[Problem details] Find where "The height and" appears in the records below, then return that line and every later line exactly, stopping only at the last line.

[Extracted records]

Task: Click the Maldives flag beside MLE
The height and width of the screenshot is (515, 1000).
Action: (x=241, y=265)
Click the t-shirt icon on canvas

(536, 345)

[Completed task]
The height and width of the screenshot is (515, 1000).
Action: (x=241, y=265)
Click the t-shirt icon on canvas

(536, 345)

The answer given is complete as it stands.